Despair, But Hope

Another thing that has stuck out to me is just how many children there are, and how many children there are that don’t have love or a source of love in their life. They yearn for affection and crave for our love. Even from strangers, they are open to accepting our love because they desperately want it, and want acceptance, that respect, and that affection. The whole trip has been memorable, but one of the first ones was on the first day we handed out beds at the second distribution site outside of Gulu. There was a boy that came up to me and I was just loving on him and playing with him and he was sitting in my lap. It was just giggles and fun. Then December, the Health Alert Director, came up to me and said, “Oh look. You have a kid. How great.” And I was thinking, “Oh no, his mom probably loves him too much and is worried about him.” but December told me, “Oh no, he is an orphan.” and it broke my heart.
 I’d like to say that it didn’t get my spirits down, but it did because it was so sad to know that this precious baby, who was maybe 2 or 3 years old didn’t have a parent to go home to, and didn’t have somewhere to go home to at night. He was pretty much on his own. That really stuck out to me and I really felt blessed to give him the opportunity for a bed and love. And at the same time it was so sad because I could only love on him for those moments. I couldn’t fix his not having parents. Realizing that so many children were orphans, I was so much more eager and on fire the next day just to love. Because if these children don’t have parents to love them, they have to know love somehow, somebody to care for them.

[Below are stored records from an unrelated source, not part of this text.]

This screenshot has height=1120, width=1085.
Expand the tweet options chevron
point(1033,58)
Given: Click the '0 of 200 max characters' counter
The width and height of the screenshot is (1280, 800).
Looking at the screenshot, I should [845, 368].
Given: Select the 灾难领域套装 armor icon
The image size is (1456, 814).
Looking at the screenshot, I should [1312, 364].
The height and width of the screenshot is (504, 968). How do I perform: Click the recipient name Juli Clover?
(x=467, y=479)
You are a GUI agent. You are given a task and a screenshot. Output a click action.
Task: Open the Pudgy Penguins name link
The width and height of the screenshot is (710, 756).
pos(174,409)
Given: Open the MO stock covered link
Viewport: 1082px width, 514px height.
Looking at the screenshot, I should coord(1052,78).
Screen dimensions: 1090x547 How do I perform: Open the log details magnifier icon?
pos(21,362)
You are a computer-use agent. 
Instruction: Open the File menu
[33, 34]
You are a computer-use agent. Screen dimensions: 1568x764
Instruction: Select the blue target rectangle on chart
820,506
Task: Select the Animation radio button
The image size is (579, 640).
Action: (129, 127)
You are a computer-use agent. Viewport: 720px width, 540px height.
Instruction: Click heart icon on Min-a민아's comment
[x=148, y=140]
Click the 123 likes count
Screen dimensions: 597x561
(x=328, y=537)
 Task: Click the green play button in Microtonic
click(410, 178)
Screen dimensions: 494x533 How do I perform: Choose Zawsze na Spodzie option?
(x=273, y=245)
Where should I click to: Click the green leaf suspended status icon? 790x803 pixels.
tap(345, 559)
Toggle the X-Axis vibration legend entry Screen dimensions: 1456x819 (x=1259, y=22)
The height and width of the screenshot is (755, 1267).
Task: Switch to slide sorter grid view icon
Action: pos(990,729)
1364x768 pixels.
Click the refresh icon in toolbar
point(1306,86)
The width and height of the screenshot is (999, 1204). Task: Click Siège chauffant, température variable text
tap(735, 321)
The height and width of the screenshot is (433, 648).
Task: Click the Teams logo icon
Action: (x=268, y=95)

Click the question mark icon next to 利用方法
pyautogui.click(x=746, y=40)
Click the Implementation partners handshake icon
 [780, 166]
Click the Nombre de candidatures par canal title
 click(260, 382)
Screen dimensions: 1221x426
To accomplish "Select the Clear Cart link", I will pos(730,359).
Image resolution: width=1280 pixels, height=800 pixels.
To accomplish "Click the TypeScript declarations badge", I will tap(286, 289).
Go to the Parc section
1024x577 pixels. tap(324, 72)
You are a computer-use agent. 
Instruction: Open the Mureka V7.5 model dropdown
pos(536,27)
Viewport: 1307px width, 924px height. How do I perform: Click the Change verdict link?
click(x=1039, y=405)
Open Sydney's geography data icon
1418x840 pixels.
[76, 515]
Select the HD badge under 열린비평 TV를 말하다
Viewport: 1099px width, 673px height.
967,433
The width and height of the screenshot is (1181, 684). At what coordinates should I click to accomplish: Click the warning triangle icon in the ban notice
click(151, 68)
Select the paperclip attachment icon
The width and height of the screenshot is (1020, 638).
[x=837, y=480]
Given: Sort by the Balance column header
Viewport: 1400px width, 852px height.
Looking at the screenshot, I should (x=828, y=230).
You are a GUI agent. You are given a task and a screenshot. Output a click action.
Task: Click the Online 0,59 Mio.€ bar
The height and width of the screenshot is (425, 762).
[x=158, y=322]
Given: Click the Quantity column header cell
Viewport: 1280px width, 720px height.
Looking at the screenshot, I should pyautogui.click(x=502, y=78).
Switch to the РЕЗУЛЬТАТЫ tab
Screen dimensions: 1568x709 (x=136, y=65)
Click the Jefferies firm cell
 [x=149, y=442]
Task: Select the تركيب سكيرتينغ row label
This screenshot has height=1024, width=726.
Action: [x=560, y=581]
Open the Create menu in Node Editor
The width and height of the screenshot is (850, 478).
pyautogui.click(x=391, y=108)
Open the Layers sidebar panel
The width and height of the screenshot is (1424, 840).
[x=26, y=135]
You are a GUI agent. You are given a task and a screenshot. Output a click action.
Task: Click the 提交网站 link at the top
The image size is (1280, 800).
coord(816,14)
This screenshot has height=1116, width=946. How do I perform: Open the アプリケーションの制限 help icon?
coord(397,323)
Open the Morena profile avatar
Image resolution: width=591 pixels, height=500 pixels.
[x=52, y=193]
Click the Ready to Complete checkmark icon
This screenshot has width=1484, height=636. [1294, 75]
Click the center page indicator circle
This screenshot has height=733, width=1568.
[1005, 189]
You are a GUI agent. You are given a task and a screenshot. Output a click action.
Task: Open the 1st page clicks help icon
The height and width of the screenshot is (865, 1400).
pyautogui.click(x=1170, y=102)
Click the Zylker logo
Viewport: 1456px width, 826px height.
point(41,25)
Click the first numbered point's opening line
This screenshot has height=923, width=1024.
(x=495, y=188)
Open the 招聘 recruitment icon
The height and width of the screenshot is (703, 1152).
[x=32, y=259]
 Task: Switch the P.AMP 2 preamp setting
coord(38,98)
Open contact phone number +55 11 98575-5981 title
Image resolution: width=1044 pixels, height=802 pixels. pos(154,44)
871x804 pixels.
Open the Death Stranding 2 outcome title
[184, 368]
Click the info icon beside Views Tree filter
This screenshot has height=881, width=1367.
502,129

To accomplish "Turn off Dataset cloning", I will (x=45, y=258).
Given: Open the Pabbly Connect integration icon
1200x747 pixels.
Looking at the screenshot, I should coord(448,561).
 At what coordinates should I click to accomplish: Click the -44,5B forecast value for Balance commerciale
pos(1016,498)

That is something that all kids need. So, the next day I was so eager. I couldn’t wait to get out there and find a kid and give that kid my whole heart for those few moments, so that maybe, just maybe they would know love and fill that void they might have from not having a parent.
On this Sweet Sleep journey, I’ve been able to show love and I’d like to say that I witnessed, but only through translation. But I’ve been able to witness and show love to these people and I don’t even speak the same language as them. I can’t walk up and start a conversation with them, so my entire witness has been through my smile, my handshakes, and just playing with the children. So knowing that I can show love and that I can witness to people without using my words, and I’m a person that talks a lot, it gives me a fire and a hope that I can do it at home. Why can’t I witness? There is nobody that I shouldn’t be able to witness to, because if I can do it without talking, then I can for sure do it if I speak the same language. So I think that this trip has just opened my eyes to opportunities to witness that I haven’t looked at before this trip. One thing I’ve really noticed this week, the one thing that has really hit my heart is how much I take for granted. Sometimes I’ll just look at my life and think that I have it bad. No, I have it GOLDEN, and I’ve never taken the time to appreciate that and this trip has really helped me to appreciate all that I have. Whether it be the love of my friends and family, especially my parents, seeing all the orphans makes me appreciate all the love that I have. It’s just shown me not to take anything for granted because there really are people that would love to have everything that we have, or just anything at all. I’ve learned to stop and take a look at myself and try not to be just another selfish American, and try to be a good witness like Jesus told us to.